Dopo una lunga ricerca della profondità, dopo gli interventi di Sommer e dopo aver combattuto contro una delle fasi difensive migliori del pianeta, il Barcellona trova il 2-3 con Raphinha, dopo una partita in cui il brasiliano è stato più alla ricerca di una posizione che incisivo nel gioco. Il suo sinistro trova il portierone svizzero, il suo destro no. A quel punto, con pochi minuti da giocare, con la lingua fuori e la pioggia che batte su un pubblico afflitto, tutto sembra apparecchiato per lanciare i catalani verso Monaco. Ma non avevano fatto i conti con due fattori: il primo, il Dio del calcio, che aveva deciso da tempo che a passare doveva essere l’Inter; il secondo, come detto, Acerbi.
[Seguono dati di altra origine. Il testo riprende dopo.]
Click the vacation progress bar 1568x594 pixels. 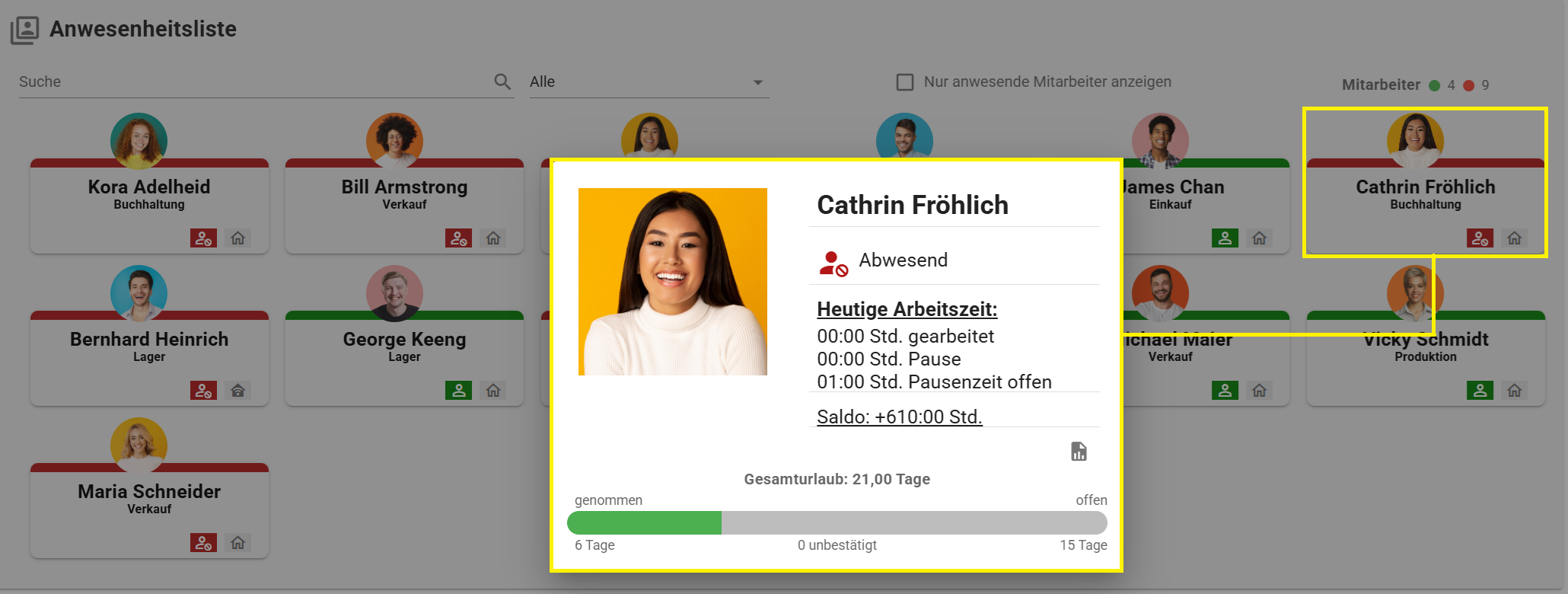pos(837,523)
L’arbitro concede 5 minuti di recupero; dopo due arriva il palo di Yamal, dopo tre la rete di Acerbi, che anticipa Araujo e certifica la pessima fase difensiva del Barcellona. La presunzione di Flick, ancora mascherata da ‘filosofia‘, lo aveva portato a inserire Lewandowski per Ferran Torres al 90’, senza soluzione di continuità.

Quello che accade nei supplementari è già storia. Ancora a caccia del ‘Grande Libro della Fase Difensiva‘, le cui copie a Milano sono state saccheggiate dall’Inter, Frattesi, al minuto ’99, ha tempo di controllare quasi nell’area piccola, sistemarsi il pallone sul sinistro, prendere la mira e segnare. La botta psicologica che alla fine dei regolamentari avrebbe dovuto abbattere l’Inter si riversa sul Barcellona. Le occasioni di Lewandowski e Yamal sono il certificato che serate come questa rimarranno nella storia dell’Inter, del calcio e della Champions League.
7 a 6 il computo totale, un doppio confronto che ha regalato la magia dell’imperfezione e ha promosso la squadra più quadrata, ‘cazzuta’ e pronta a superare qualsiasi ostacolo, con l’aiuto mai disprezzato del Dio del Calcio.